Pitkin County is working on securing funding for an outreach campaign to take place in 2019 to encourage understanding of and participation in the census, Supino said. In general, the effort aims to strengthen intergovernmental coordination to ensure an accurate count and build trust in the census effort.
The city, along with the town of Snowmass Village and Pitkin County, sent a letter to Colorado’s congressional delegation last March noting that the local government agencies are “united in our concern over the current status of funding and preparations for the 2020 census.”
“As local governments in rural western Colorado, the residents of our respective jurisdictions depend on a fair, accurate and comprehensive decennial census to support the services upon which our communities and region depend,” the letter says.

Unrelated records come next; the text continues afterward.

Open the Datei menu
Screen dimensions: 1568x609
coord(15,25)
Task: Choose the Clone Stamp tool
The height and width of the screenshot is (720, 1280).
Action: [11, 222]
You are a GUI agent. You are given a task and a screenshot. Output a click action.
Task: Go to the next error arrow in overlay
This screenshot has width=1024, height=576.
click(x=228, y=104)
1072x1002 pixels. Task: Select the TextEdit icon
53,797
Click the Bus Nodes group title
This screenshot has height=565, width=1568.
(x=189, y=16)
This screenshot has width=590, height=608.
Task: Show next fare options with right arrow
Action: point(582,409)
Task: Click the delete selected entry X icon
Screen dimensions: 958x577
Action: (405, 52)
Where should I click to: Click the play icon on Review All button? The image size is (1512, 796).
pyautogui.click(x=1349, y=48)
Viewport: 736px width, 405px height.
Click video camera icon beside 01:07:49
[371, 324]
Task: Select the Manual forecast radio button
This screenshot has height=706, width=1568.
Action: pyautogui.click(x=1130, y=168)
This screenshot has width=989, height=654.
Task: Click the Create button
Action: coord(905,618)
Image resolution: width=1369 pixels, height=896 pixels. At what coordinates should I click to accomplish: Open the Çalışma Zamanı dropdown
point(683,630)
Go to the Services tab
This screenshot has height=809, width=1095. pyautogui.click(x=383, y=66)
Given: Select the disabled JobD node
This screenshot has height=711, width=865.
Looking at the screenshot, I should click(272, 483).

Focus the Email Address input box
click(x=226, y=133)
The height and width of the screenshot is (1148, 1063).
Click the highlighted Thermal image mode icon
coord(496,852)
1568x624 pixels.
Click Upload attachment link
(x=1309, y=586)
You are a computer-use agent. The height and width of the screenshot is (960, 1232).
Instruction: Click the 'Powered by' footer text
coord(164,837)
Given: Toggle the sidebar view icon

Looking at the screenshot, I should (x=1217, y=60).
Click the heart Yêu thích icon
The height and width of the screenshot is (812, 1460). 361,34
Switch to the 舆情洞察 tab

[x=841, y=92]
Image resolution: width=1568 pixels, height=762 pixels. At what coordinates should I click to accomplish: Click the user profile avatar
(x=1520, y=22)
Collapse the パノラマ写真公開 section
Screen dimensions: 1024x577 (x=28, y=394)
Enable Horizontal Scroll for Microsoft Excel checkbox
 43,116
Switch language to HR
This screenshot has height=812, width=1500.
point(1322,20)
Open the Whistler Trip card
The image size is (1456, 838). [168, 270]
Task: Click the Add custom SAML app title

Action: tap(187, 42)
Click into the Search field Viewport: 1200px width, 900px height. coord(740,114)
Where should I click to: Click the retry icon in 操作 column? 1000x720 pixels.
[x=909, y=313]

It adds, “Understanding demographic factors like in- and out-migration, birth and death rates, housing metrics and population density is essential to the functions of local government. …If the 2020 census is not funded as required for efficient execution and scientifically accurate data, the data gathered will be compromised. This will have negative impacts on budgeting and planning at the local level for a decade.”
The letter requests that “census funding should be sufficient to address the needs of the bureau in 2018, 2019 and 2020, as well as back-filling the estimated $600 million shortfall in funding left over from the 2016 and 2017 budget years.”
John Whitney, Sen. Michael Bennet’s Western Slope regional director, responded with an email saying that “we share those concerns” and that the senator has been raising concerns outlined in the letter with overseers of the census.
“We will continue to push for a fair and accurate 2020 census,” Whitney’s email says.
‘A loud and direct voice’
Supino will sit on a statewide committee organized by the Department of Local Affairs called the Complete Count Campaign. The volunteer board will meet monthly, with additional subcommittee meetings.
Initiatives include identifying and providing strategic outreach efforts, increased awareness, identifying areas of concern and strategies to address those concerns while leveraging existing resources, and encouraging additional local complete count campaigns.
Supino was appointed after applying to the committee and said he is pleased to bring the city’s perspective to the group. It’s a natural fit given the amount of legwork that has already happened to analysis issues going into the 2020 count.
“It gives us a loud and direct voice to make sure the census happens properly,” he said. “The city is excited to assist in a leadership role on a state committee.”